- [Exercise instructions]:
1 - According to the Rosebank oil field passage, how much water lies above the field?
2 - Edit the Rosebank oil field passage from "The UK’s largest" down to "from the field.", changing "government" to "parliament".
3 - Carry on writing the Rosebank oil field passage from the point where it stops.

- [Quoted passage]:
>>

There is a belief, throughout the world, that a particular emissions reduction policy will save the planet from a climate catastrophe. An extreme form was the Just Stop Oil protests that plagued London and other cities. Their major demand was for no new oil and gas production within UK territory. A particular target was the proposed Rosebank oil field, a site about 200km due north of the Scottish mainland and located under 1100 metres of water. The field may contain up to 300 million barrels of oil. The developers were ordered in January 2025 to conduct a climate impact assessment. The results are in, at least according to a recent BBC article.
The UK’s largest undeveloped oil field has revealed the full scale of its environmental impact, should it gain approval by the government.
Developers of the Rosebank oil field said nearly 250 million tonnes of planet warming gas would be released from using oil products from the field.

<<

- [Data provided]:
>>

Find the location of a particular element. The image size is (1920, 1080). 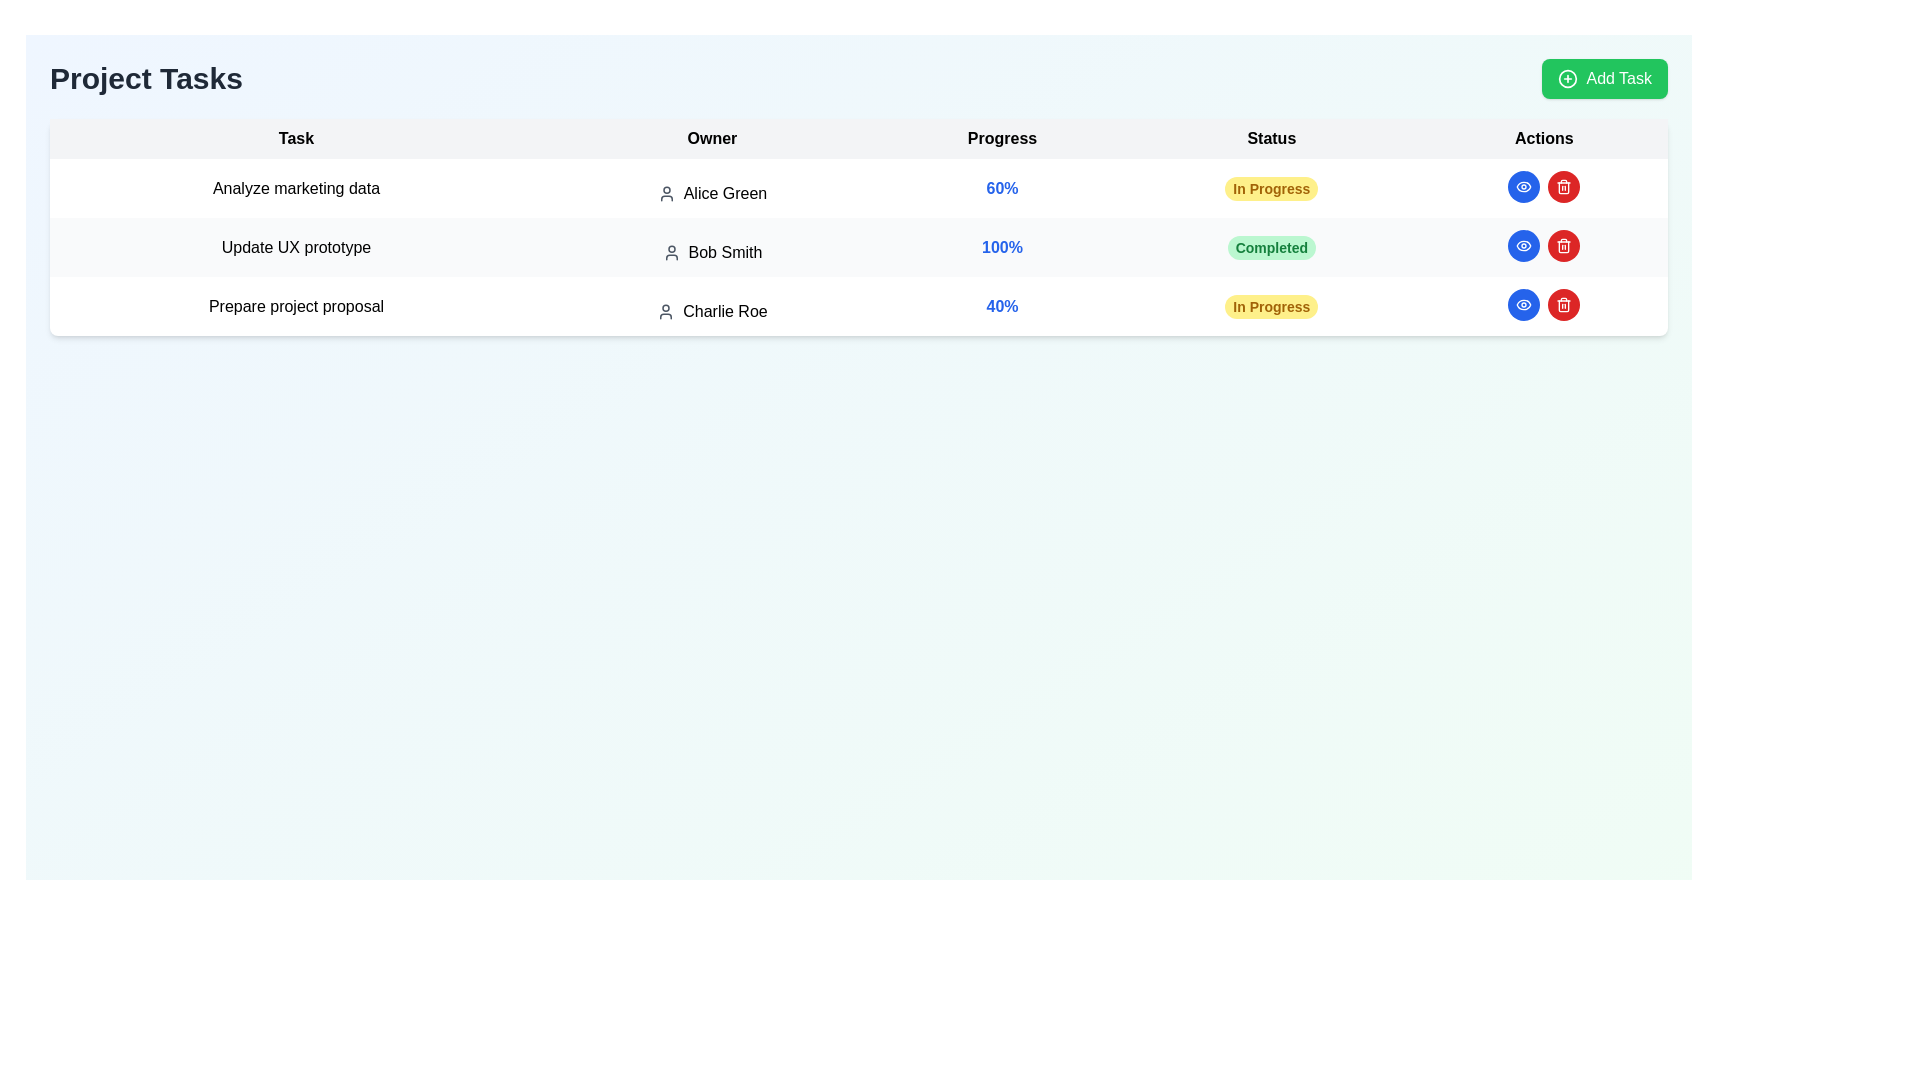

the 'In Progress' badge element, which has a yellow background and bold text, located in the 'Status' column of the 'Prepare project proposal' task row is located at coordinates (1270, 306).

<<

- [Answers provided]:
1 - Under 1100 metres of water.

2 -
The UK’s largest undeveloped oil field has revealed the full scale of its environmental impact, should it gain approval by the parliament.
Developers of the Rosebank oil field said nearly 250 million tonnes of planet warming gas would be released from using oil products from the field.

3 -
This is a ridiculous comment to make. Why? The climate impact of CO2 emissions is through raising atmospheric CO2 levels, which in turn causes rising global average temperatures. It is believed that this warming could have catastrophic consequences for the planet. So, how much warming will 250 million tonnes of CO2 (0.25 GtCO2) cause? I will first make the assumption that the oil from Rosebank will add to global oil consumption and not be instead of oil from say Russia, the Middle East, or Venezuela. The most authoritative source of data is from the UN IPCC Assessment Reports. In particular, from the 2021 AR6 WG3 Summary for Policymakers. This states historical cumulative net CO2 emissions from 1850 to 2019 were 2400 ± 240 GtCO2 (high confidence). A footnote on page 10 states that the ± 240 is at the 68% confidence interval. In statistics, a 95% confidence interval is conventional, which is double the ± 240 GtCO2. In AR6 various emissions pathways were calculated using that figure. Figure 1 is an extract from “Table SPM.2 | Key characteristics of the modelled global emissions pathways” on pages 18-19, looking at the additional emissions to reach various warming levels in 2100.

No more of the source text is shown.